What you are asked to do >>
Quote the records below word for word, please, from the very first line through the one that contains "Task: Select the Clipchamp list entry", and nothing beyond it.

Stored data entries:
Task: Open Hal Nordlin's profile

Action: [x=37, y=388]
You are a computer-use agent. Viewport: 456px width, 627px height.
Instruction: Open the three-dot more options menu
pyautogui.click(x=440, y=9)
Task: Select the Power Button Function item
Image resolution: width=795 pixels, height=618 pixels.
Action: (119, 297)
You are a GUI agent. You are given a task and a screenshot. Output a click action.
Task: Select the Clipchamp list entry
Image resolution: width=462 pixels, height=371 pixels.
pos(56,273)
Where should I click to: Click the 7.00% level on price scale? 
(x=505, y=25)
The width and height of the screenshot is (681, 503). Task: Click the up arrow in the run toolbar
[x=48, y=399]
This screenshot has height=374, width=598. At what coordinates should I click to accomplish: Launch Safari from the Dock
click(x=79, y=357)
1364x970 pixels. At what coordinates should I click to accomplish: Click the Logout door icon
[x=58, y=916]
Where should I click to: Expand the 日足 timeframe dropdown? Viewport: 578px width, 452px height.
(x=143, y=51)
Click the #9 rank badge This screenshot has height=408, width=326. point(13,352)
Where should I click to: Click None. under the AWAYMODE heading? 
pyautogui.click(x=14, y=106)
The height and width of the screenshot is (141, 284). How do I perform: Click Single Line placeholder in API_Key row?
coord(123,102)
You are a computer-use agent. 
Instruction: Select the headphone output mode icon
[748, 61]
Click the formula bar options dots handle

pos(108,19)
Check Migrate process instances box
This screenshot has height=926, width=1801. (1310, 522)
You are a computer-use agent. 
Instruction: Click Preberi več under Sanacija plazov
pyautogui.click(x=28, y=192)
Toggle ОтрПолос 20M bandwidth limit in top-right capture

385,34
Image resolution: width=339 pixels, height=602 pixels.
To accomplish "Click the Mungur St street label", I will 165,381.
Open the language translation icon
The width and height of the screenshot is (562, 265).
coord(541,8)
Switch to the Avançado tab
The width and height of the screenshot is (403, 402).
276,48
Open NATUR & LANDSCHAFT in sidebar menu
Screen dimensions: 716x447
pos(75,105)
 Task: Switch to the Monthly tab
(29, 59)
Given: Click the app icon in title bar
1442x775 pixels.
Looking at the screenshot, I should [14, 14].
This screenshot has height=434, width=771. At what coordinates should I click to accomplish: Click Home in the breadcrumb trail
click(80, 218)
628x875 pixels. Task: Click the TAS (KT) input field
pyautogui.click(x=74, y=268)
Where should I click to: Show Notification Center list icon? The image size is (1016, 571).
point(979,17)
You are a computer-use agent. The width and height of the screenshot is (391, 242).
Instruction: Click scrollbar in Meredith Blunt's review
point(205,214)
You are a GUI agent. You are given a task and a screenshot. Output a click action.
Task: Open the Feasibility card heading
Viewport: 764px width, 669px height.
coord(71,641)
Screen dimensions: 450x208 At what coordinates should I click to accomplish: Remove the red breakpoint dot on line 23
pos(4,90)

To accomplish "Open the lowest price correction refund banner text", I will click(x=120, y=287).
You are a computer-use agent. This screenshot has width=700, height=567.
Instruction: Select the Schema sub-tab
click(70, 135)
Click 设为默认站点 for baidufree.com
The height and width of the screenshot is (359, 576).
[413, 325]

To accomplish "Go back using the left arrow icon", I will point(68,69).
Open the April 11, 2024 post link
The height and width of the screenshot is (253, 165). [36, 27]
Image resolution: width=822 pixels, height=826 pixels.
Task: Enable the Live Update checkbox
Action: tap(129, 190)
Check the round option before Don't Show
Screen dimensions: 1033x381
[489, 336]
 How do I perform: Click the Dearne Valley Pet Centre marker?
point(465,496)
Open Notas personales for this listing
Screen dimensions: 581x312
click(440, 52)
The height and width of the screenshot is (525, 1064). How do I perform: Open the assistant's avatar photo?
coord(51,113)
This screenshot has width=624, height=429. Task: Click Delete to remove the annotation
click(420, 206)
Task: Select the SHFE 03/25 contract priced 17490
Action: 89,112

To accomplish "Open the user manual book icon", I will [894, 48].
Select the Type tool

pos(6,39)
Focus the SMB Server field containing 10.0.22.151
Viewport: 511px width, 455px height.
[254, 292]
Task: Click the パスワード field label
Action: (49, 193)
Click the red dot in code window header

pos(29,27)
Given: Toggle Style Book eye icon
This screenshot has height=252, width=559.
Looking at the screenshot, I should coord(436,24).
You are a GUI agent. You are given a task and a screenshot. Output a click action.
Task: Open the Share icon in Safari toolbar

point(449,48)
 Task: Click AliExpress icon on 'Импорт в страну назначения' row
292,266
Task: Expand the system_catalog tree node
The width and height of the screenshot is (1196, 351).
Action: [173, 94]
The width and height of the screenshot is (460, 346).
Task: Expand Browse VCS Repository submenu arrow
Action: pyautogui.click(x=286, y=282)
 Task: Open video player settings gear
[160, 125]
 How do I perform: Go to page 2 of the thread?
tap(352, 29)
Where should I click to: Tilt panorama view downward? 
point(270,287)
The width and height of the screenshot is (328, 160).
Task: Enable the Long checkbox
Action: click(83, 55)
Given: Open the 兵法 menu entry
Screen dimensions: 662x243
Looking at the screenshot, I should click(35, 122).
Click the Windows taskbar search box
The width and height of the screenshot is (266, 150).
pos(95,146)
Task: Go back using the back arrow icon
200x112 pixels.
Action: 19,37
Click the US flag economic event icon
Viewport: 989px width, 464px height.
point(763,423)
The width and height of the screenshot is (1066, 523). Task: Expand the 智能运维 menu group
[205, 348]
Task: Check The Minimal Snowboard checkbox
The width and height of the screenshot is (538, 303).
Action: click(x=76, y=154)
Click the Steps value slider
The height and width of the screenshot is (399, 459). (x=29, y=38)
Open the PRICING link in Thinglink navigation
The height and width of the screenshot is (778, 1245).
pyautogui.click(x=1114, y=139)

Task output >>
Task: Open Hal Nordlin's profile

Action: [x=37, y=388]
You are a computer-use agent. Viewport: 456px width, 627px height.
Instruction: Open the three-dot more options menu
pyautogui.click(x=440, y=9)
Task: Select the Power Button Function item
Image resolution: width=795 pixels, height=618 pixels.
Action: (119, 297)
You are a GUI agent. You are given a task and a screenshot. Output a click action.
Task: Select the Clipchamp list entry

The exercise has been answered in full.